Can You Notarize Or Certify An I-9 Employment Verification Form?

Notaries often get called to notarize or certify an I-9 employment verification form.  If you've ever seen the form, you'll notice that there's no place for it to be notarized and no notarial wording anywhere.  And since, at least in Michigan, notaries can not certify documents, you can't do anything with this form, right?  Well, maybe you can.

I've always turned these down due to the reasons above.  But I was recently edumacated by another notary about a process for handling these forms.  First, here's the wording on the I-9 where the person certifying it would sign:

I attest, under penalty of perjury, that I have examined the document(s) presented by the above named employee, that the above listed document(s) appear genuine and to relate to the employee named, that the employee began employment on ___________ and that to the best of my knowledge the employee is authorized to work in the United States.

You're then required to sign as the employer or authorized representative.  You clearly can't notarize this.  And you're not the employer or authorized rep.  But as my colleague so deftly points out, all that's required is for the employer to name you as an authorized representative.  So if the employer provided a letter or email authorizing you to act as their representative for the purpose of verifying and certifying the I-9, you're free to sign it.  The key to this is that you are not doing this in the capacity of a notary.  You're signing as a representative of the employer, which you would be with proper authorization.

Friday, October 22, 2010

Think Big Work Small

In 5 minutes a day, get your daily mortgage news in a highly entertaining and understandable manner:

Wednesday, October 20, 2010

An Important Reminder From The NNA!

Many of you probably received an email last week from the National Notary Association entitled "To America's Notaries - Important Reminders From The National Notary Association."  The email lists 10 important rules for notaries to follow.  Unfortunately, many of those guidelines do not apply in certain states.

Number 2 on the list - "Always obtain proper ID - including a photo AND physical description of the signer."  Best practice?  Yes.  Most states require a photo ID, but not all.  Pennsylvania for one.

Number 3 - "Always make a complete record of your notarial act - including the signature of the signer in your journal."  A complete record?  Yes.  But several states do not require a journal.  Michigan is just one of many that does NOT require a journal.
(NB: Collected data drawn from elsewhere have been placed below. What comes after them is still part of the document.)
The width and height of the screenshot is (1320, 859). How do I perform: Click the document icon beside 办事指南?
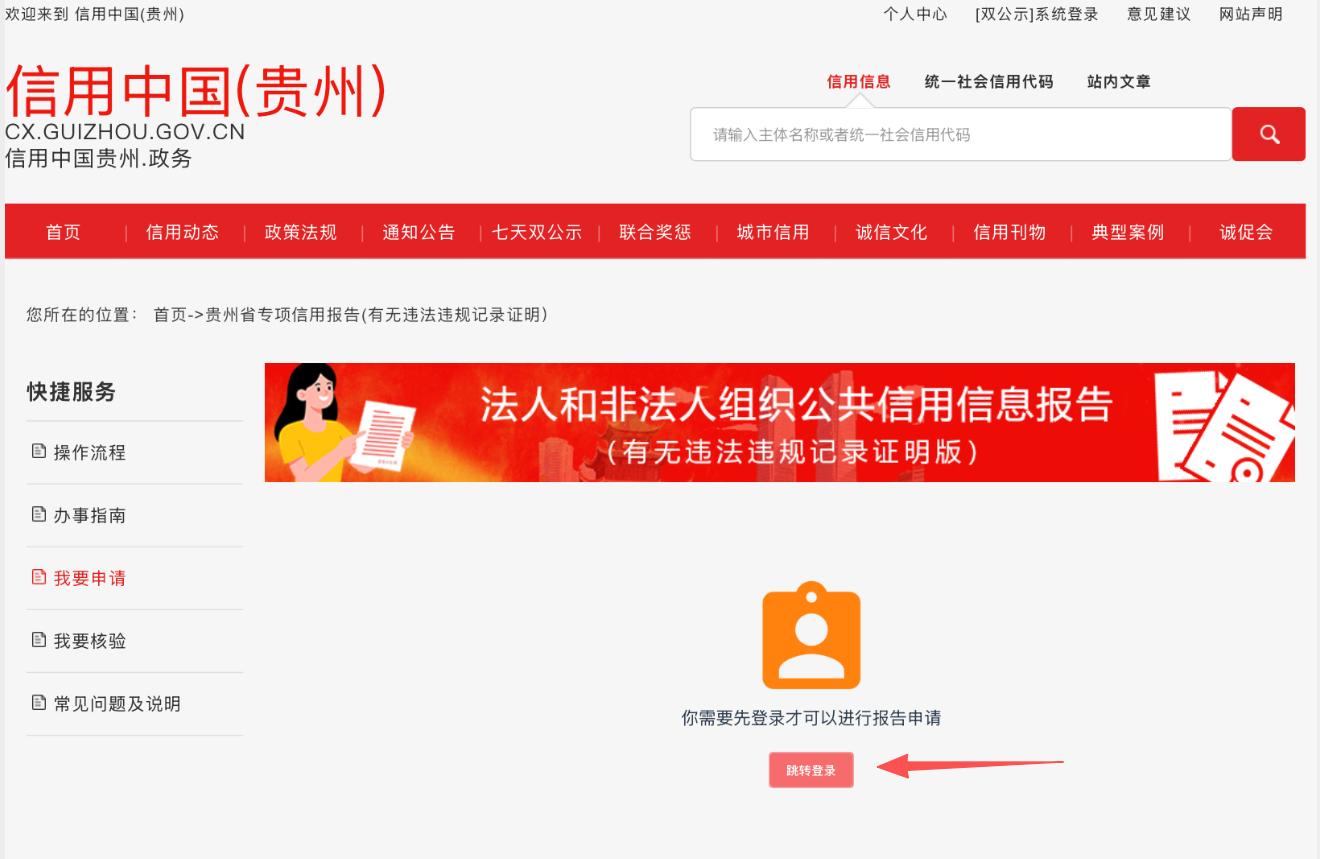(39, 515)

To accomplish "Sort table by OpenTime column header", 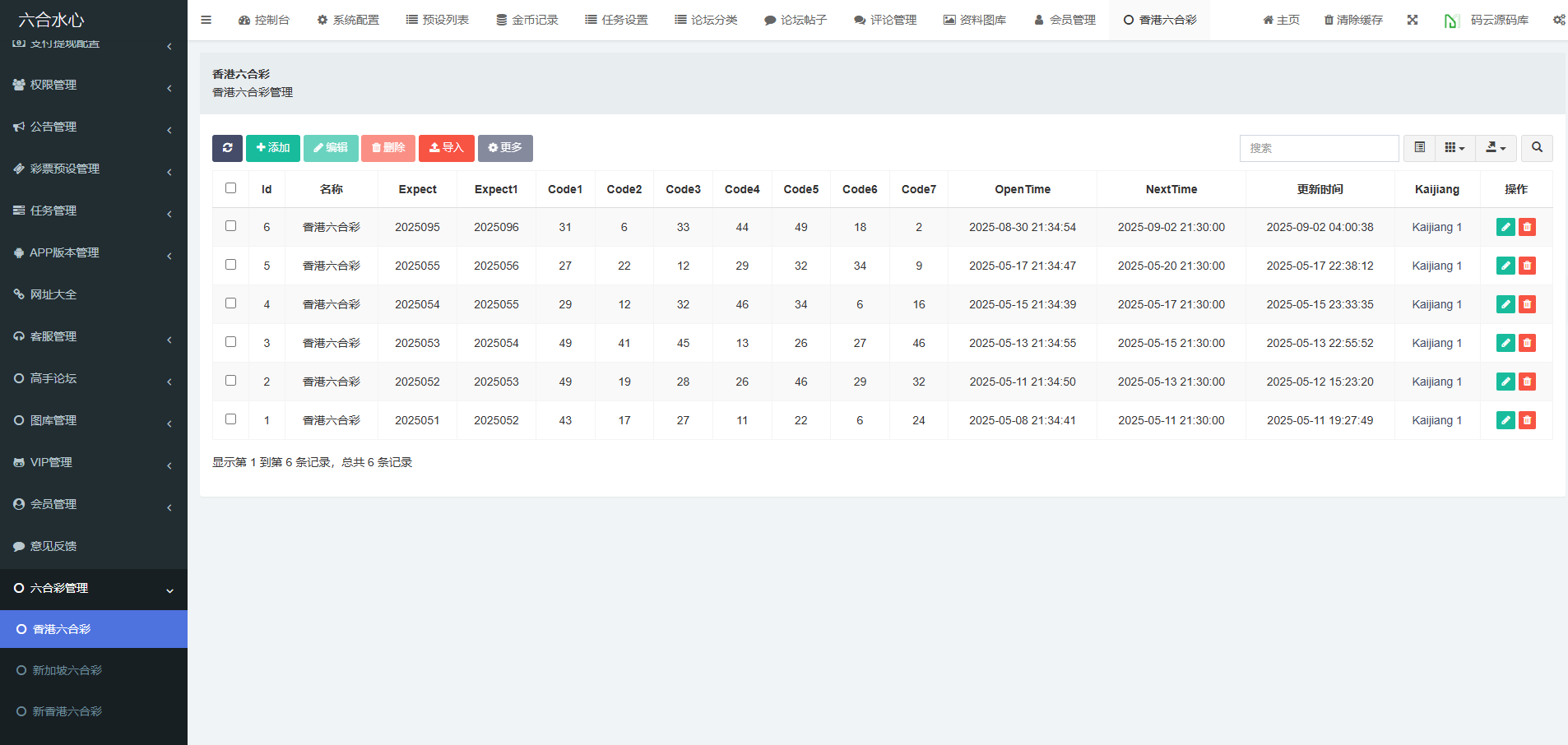I will [1022, 189].
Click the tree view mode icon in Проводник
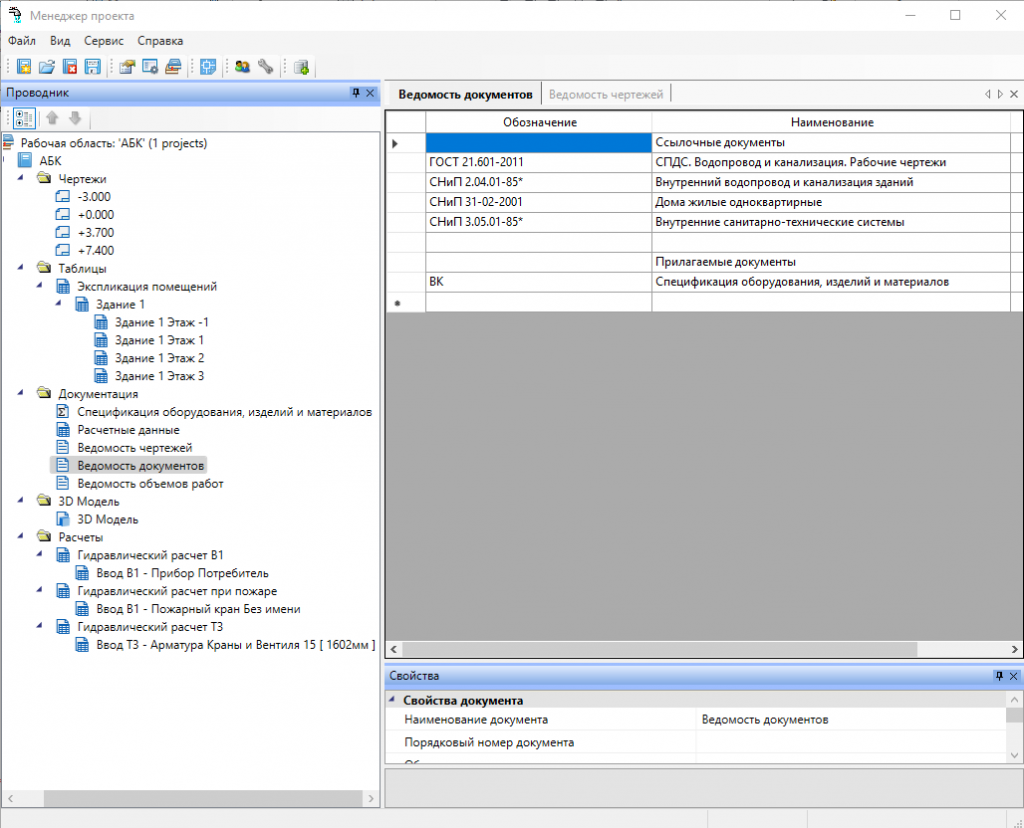Image resolution: width=1024 pixels, height=828 pixels. point(25,118)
My favorite, Number 4 - "ALWAYS ask for a thumbprint of the signer in your journal to help protect against impostures."  A thumbprint?  Again, many states do not require a journal OR thumbprints.  If you asked someone in Michigan for a thumbprint, you just might get thrown out on your can.  I can tell you that I would absolutely refuse if a Michigan notary asked for my thumbprint.

Number 7 - "Always notarize only those documents that are complete, no blanks."  Not all states have that stipulation, and here in Michigan, the lawmakers purposefully REMOVED that requirement from the Michigan Notary Act.

Number 8 - "Always use a seal."  Heavy sigh.  Again.....NOT ALL STATES REQUIRE A SEAL.  Michigan does not.

Now the one I absolutely agree with is number 10 - "Always remember that, as a notary public, you are a public official accountable in your notarizations TO THE STATE - AND TO NO ONE ELSE, including your employer."  Yeah, let me add that you're not accountable to the National Notary Association either.  You are responsible for following the guidelines set forth in your state notary handbook.  NOT the guidelines set forth by a for profit organization such as the NNA.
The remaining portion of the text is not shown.